Katherine Marbury Scott (born approx.1607-1610, died 1687) was a Quaker advocate and colonist of the Massachusetts Bay Colony. Like her older sister, Anne Hutchinson, she was persecuted by the Puritans when her open opposition to Puritan authorities disturbed the patriarchal order of the colony.

== Early life and education ==
Katherine Marbury was born in London, England between 1607 and 1610, and was one of at least 15 children of Bridget Dryden and Francis Marbury. Marbury was an educator, cleric, and political dissident, and died in 1611, when Katherine was still an infant. Unusually for the era, the Marbury daughters were taught to read and write, and Katherine was likely educated by one of her older siblings: Susan (the only surviving child of Marbury's first marriage to Elizabeth Moore), Anne, Francis, Emme, Erasmus, Bridget, Jeremuth, Elizabeth, Thomas, and Anthony.

== Biography ==

In 1632, Katharine married Richard Scott, and in 1634, they joined Anne and William Hutchinson in following Rev.
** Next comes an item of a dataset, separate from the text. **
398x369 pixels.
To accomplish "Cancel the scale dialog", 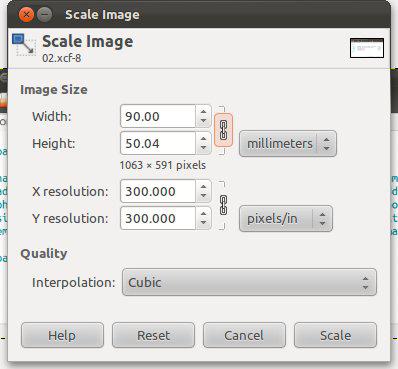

John Cotton to the eastern part of the Massachusetts Bay Colony, consisting of Wampanoag, Narragansett, and Massachusett land. The Scotts initially settled in Salem, then followed dissident preacher Roger Williams to Providence, Rhode Island. In 1636, in the Antinonian Controversy, Anne Hutchinson’s semi-public preaching led to her condemnation by the authorities.

In 1637, Anne was accused of heresy. During her trial, she shocked authorities by declaring, “You have no power over my body, neither can you do me any harm—for I am in the hands of the eternal Jehovah, my Saviour… Therefore take heed how you proceed against me—for I know that, for this you go about to do to me, God will ruin you and your posterity and this whole state.” For her rebelliousness, she was imprisoned, then banished from the colony as “a woman not fit for our society.”

In 1638, Governor John Winthrop reported that “a sister of Mrs. Hutchinson, the wife of one Scott, being infected with Anabaptistry, and going last year to live in Providence, Mr. Williams was taken (or rather emboldened) by [Anne] to make open profession thereof....” In the 1650s, Katherine and her husband converted to Quakerism, and are thought to be the first Quaker converts in New England. After her sister's banishment, she knew the risks of challenging the Puritan orthodoxy. Still, she petitioned Winthrop for an end to the persecution of Quakers in the colony. The three prisoners she cited included Christopher Holder, who was engaged to her daughter, Mary Scott.

== Imprisonment ==
In 1658, Winthrop ordered that the three Quakers were to have their ears cut off as a warning. Katherine and her daughters risked their lives by protesting, with Katherine confronting Governor Endecott in person and telling him he would go to hell for his "barbarous act." Katherine was imprisoned for three weeks, publicly stripped to the waist, and given “Ten Cruel Stripes with a threefold corded knotted Whip.” Her daughters, sixteen year old Mary and eleven year old Patience, were imprisoned for a month for taking separate actions in support of imprisoned Quakers. It is possible that they harbored Quaker fugitive Mary Dyer, who was hanged in 1660, as she was known to have been taken in by two sisters in Providence with the surname of Scott.

Like Anne Hutchinson, Dyer was accused of having a monstrous birth, which was used by the authorities as a sign of unfeminine wickedness. Anne, a midwife, assisted Mary Dyer during her labor, and authorities explicitly connected the stillbirths of Anne and Mary to the fact that they "had vented misshapen opinions, so she must bring forth deformed monsters... And those [opinions] were public, and not in a corner mentioned.” Katherine may have been a midwife, as well, given that her mother, Bridget Dryden, taught midwifery to her daughters.

When asked if she was prepared to face the death penalty, Katherine replied, “If God calls us, woe be to us if we come not, and I question not but he whom we love will make us not to count our lives dear unto ourselves for the sake of his name."

In 1660, Katherine escorted Mary and Christopher to be married in England, safe from persecution. She returned to Providence the same year and lived there until her husband’s death in 1679. Katherine moved to Newport to live with Patience, whose married name was Patience Scott Beere, and stayed in Newport until her death on May 2, 1687.